The Benefits You’ll Reap
After just a few weeks of consistent interval training, you’ll begin to notice dramatic improvements not only in your surfing endurance but also in your overall surfing performance. The benefits extend far beyond simply feeling less tired. Here’s what you can expect:
1. Easier Paddle-Outs
Paddling through breaking waves and strong currents will feel less daunting as your cardiovascular and muscular endurance improve. You’ll have the strength and stamina to paddle out to the lineup faster and with less effort, conserving energy for catching waves.
2. Faster Recovery Between Sets
One of the most noticeable changes will be your ability to recover quickly between sets. Instead of feeling completely drained after catching a wave, you’ll find yourself ready to paddle for the next one much sooner. This is a game-changer for those long sessions when wave frequency is high.
3. Increased Strength and Power
Interval training builds strength in key muscle groups—your shoulders, back, core, and legs—that are essential for paddling, popping up, and executing maneuvers. This means you’ll not only last longer but also feel more powerful and confident in your movements on the board.
4. Improved Wave Count
With more energy and faster recovery, you’ll be able to catch more waves per session. Over time, this increased wave count will accelerate your skill development, giving you more opportunities to practice and perfect your technique.
5. Enhanced Overall Fitness and Well-Being
The benefits of interval training extend beyond the surf.

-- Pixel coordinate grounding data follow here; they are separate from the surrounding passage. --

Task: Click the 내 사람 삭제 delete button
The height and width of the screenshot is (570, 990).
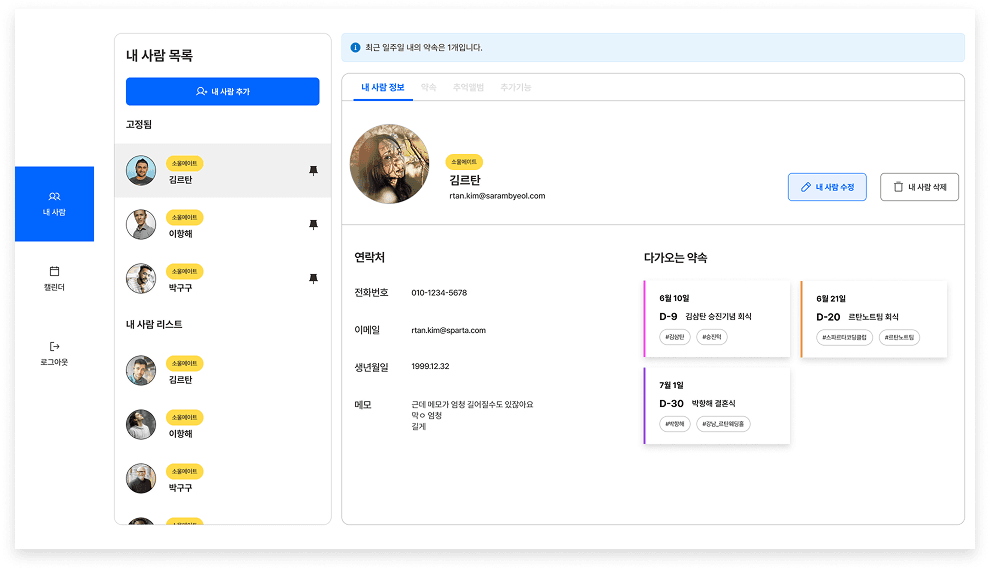Action: coord(919,187)
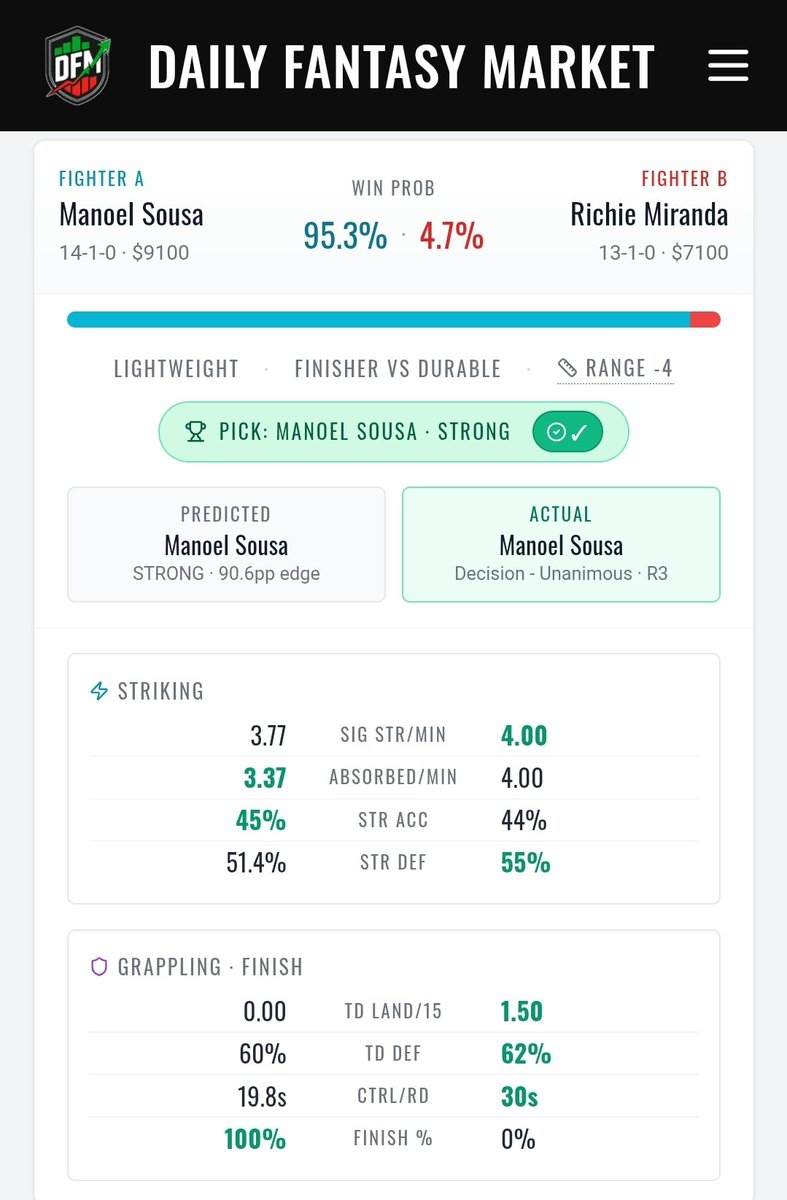Click the ruler icon next to Range
Viewport: 787px width, 1200px height.
pos(568,368)
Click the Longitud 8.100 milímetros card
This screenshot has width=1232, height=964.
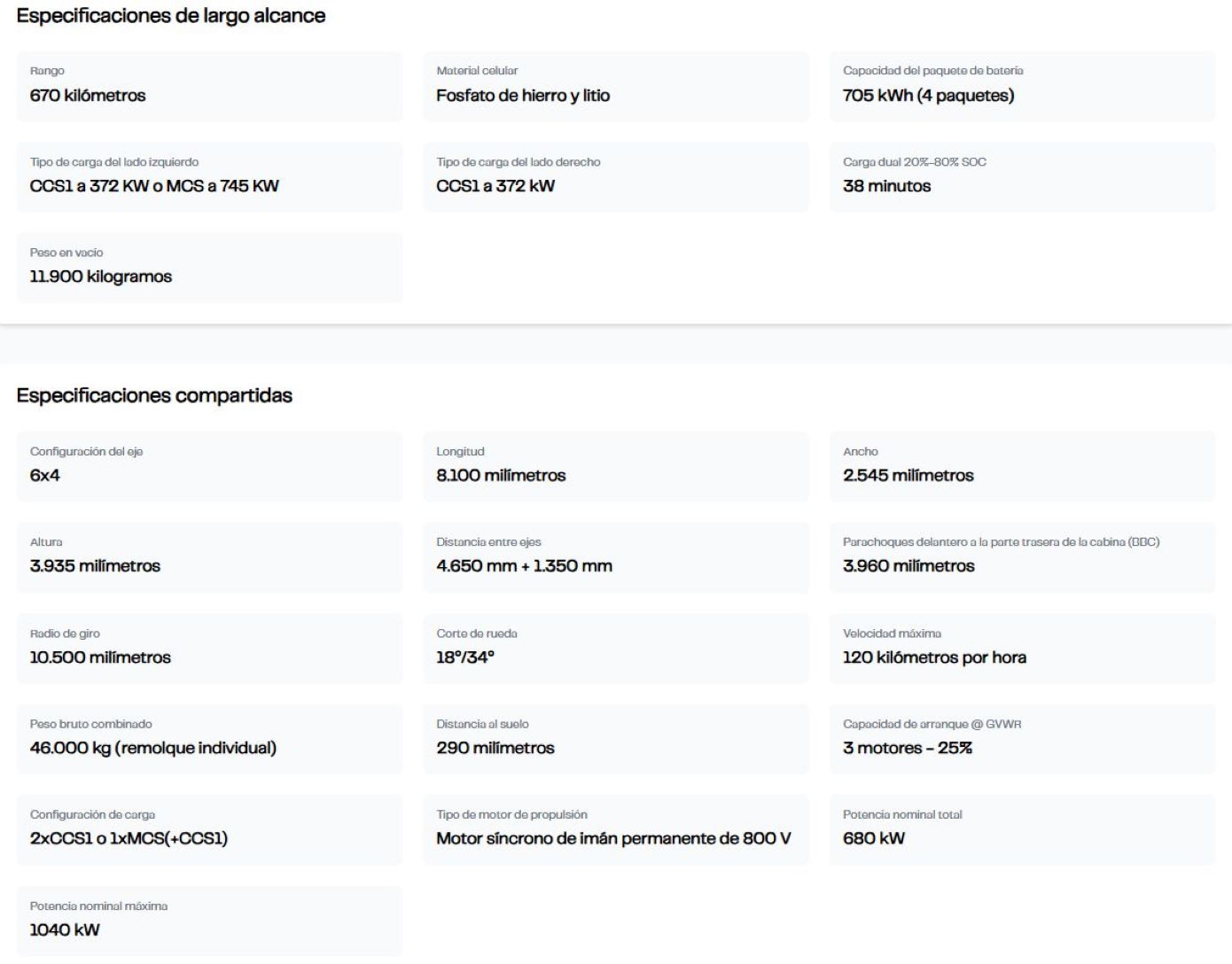[615, 466]
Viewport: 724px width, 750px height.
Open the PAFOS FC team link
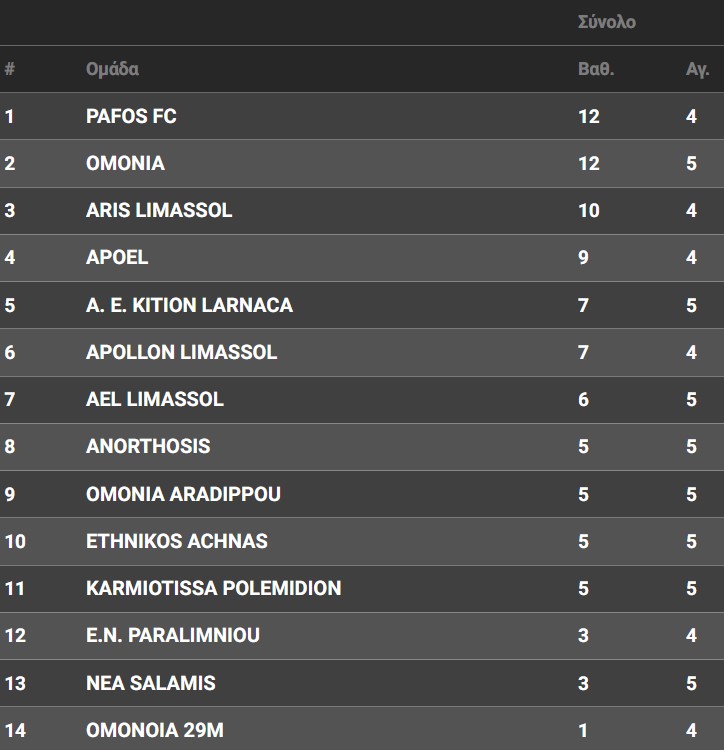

Improved cardiovascular health, better muscular strength, and increased endurance translate to better performance in daily activities and other sports. You’ll likely notice an uplift in your mood, energy levels, and overall confidence, thanks to the endorphin-boosting effects of consistent exercise.
Make It Count!
Surfing is as much about preparation on land as it is about skill in the water. While practice in the ocean is irreplaceable, building your fitness on land can significantly elevate your performance on the waves.
By incorporating interval training into your routine, you’ll develop the endurance, strength, and power needed to tackle bigger waves, surf longer sessions, and maximize your time in the lineup.

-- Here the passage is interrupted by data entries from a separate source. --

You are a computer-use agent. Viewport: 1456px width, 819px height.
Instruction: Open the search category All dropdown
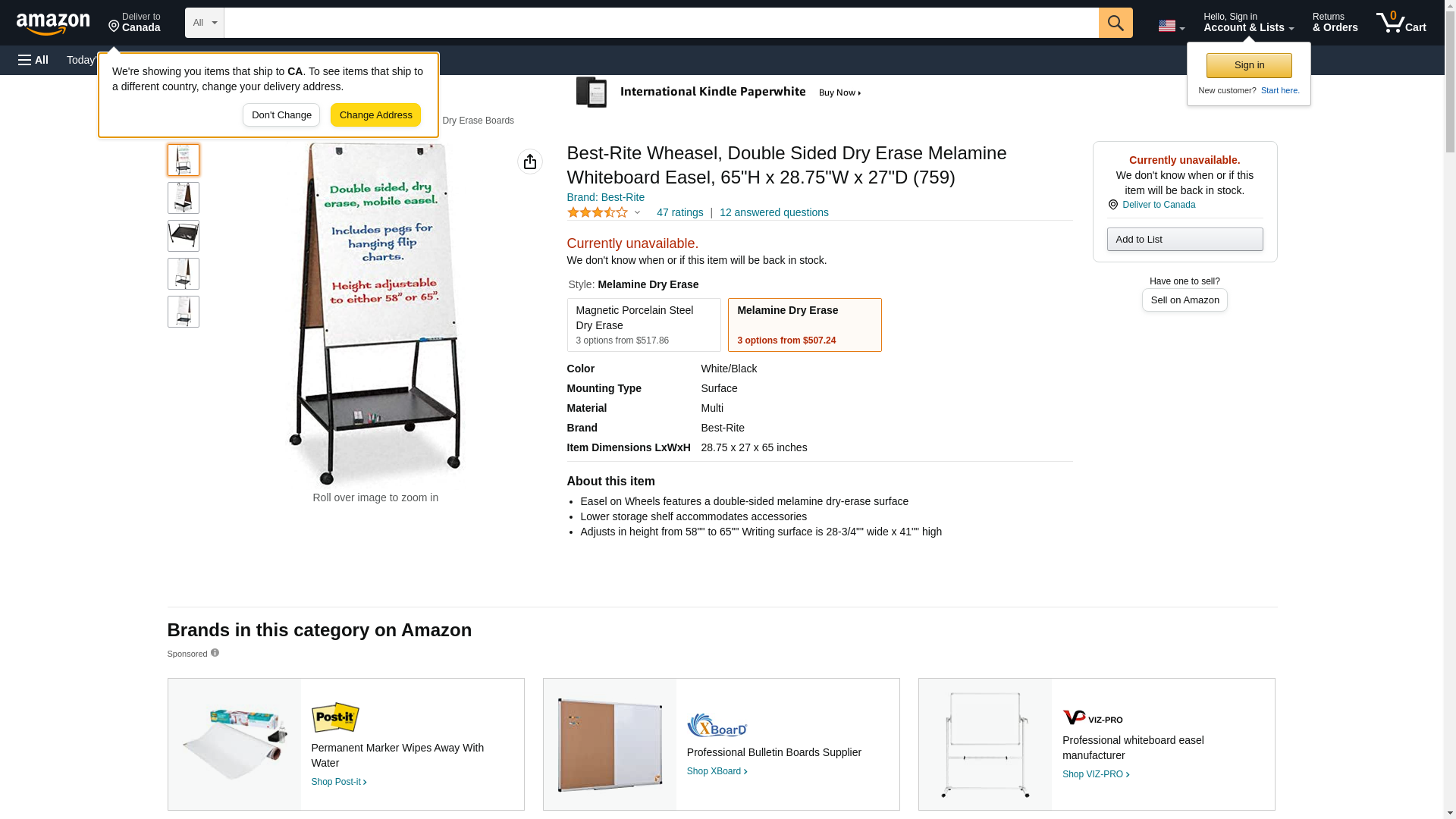(204, 23)
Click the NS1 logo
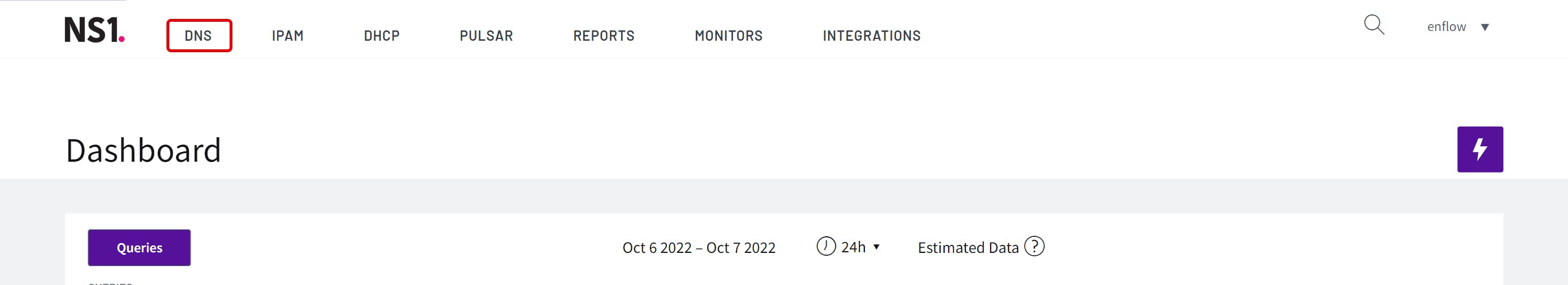 [x=94, y=30]
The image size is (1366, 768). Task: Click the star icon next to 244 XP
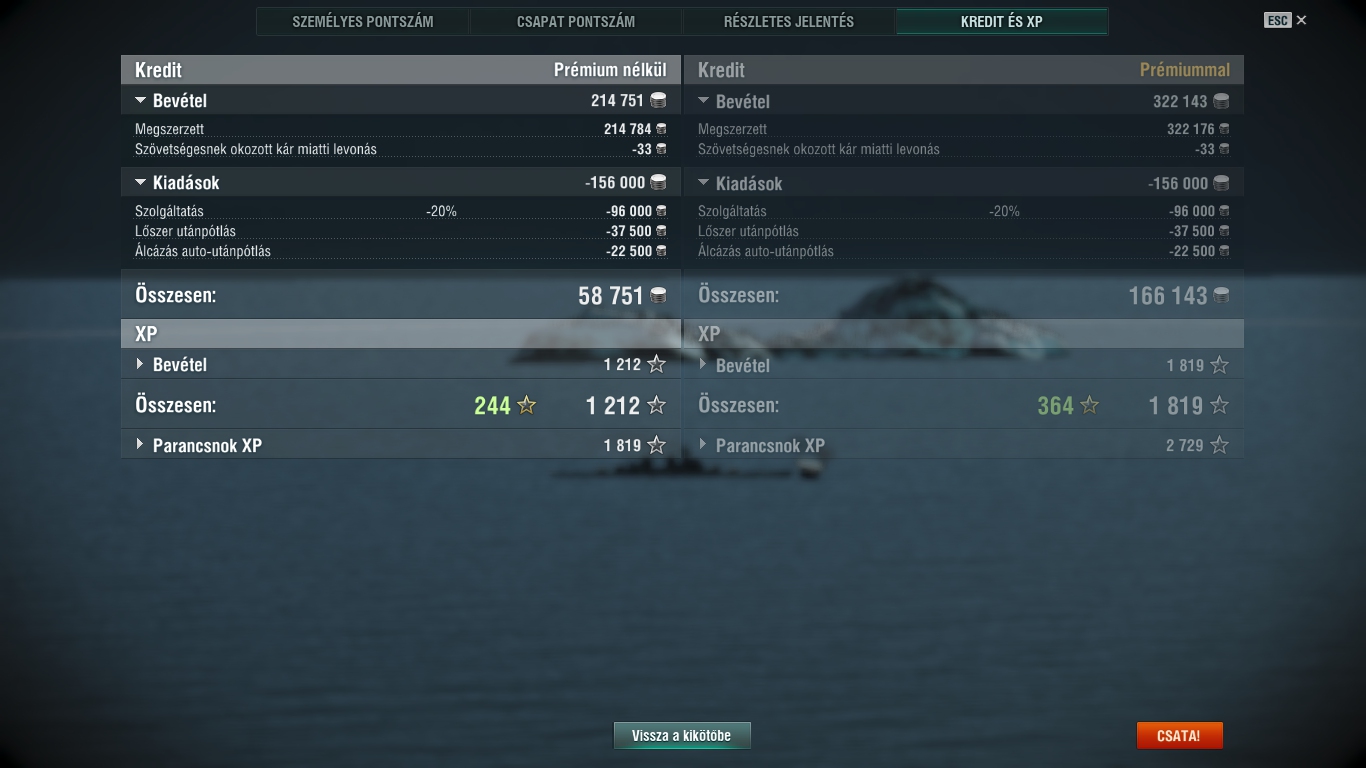(526, 405)
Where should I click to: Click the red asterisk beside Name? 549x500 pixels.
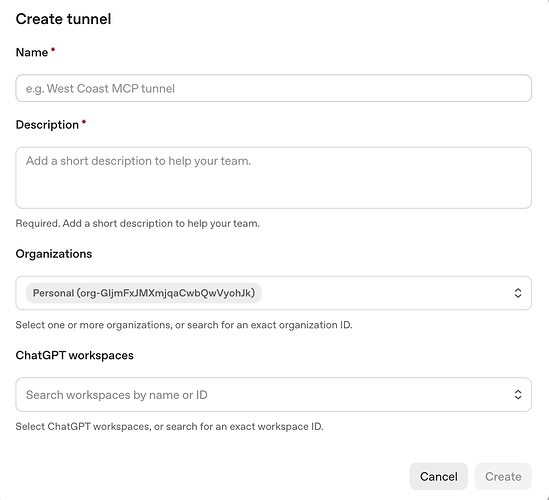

Remember, the journey to becoming a better surfer isn’t just about chasing waves, it’s about investing in your overall health and fitness. Interval training doesn’t just prepare you for surfing; it helps you feel stronger, more agile, and more resilient in everyday life.
So grab your board, commit to a training plan, and prepare to reap the rewards. With improved fitness, you’ll be catching waves with ease, shredding with confidence, and staying stoked for years to come. The ocean awaits, so get out there and make every session count!